## Text shown:
··········
Chapter 15 — Quiz

14 questions: 10 multiple choice, 2 true/false, 2 short answer. Answers and rationale at the bottom. No peeking until you have committed to an answer — guessing then checking teaches less than deciding then checking.


Multiple choice

Q1. According to RFC 3227's order of volatility, which of the following is the most volatile? - A) Deleted files in disk unallocated space - B) The ARP cache - C) CPU registers and L1/L2/L3 cache - D) An archival tape backup

Q2. The chapter recommends imaging memory before running other live-response tools. The primary reason is that: - A) The memory image is smaller than a disk image - B) Every command you run allocates pages and can evict the attacker's data from RAM before your imager reaches it - C) netstat is unreliable on compromised hosts - D) Disk imaging is always faster than memory imaging

Q3. Which document is the canonical source of the order of volatility? - A) RFC 3227, "Guidelines for Evidence Collection and Archiving" - B) RFC 1918, "Address Allocation for Private Internets" - C) RFC 2616, "Hypertext Transfer Protocol" - D) RFC 791, "Internet Protocol"
··········
## Tasks to carry out:
**1.** Answer these questions from the Chapter 15 quiz text:
(a) How many true/false questions does the quiz contain?
(b) Which RFC has the title "Address Allocation for Private Internets"?
(c) What is option D in Q1?
**2.** Reproduce word for word the part of the Chapter 15 quiz text from "Chapter 15 —" up to and including "deciding then checking.".

## Records:
··········
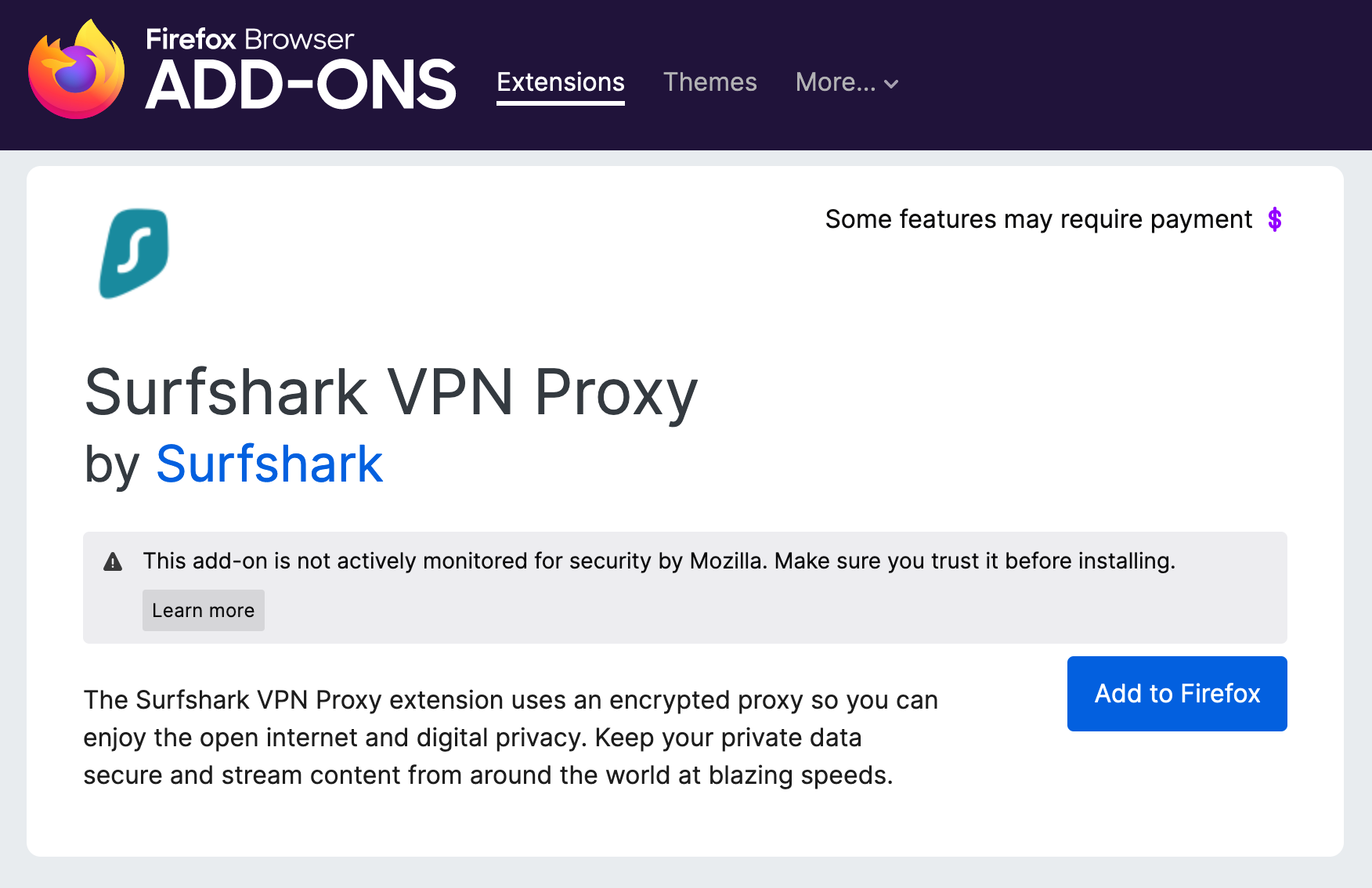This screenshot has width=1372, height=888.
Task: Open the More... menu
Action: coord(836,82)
··········
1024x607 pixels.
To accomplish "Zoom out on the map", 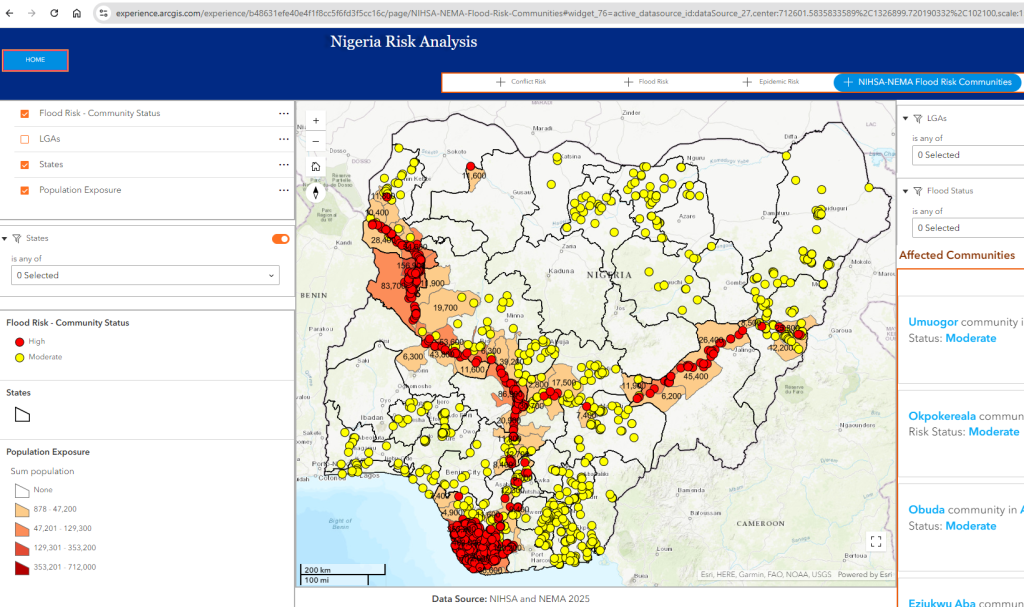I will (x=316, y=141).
··········
## Completed exercise:
**1.**
(a) 2
(b) RFC 1918
(c) An archival tape backup

**2.**
Chapter 15 — Quiz

14 questions: 10 multiple choice, 2 true/false, 2 short answer. Answers and rationale at the bottom. No peeking until you have committed to an answer — guessing then checking teaches less than deciding then checking.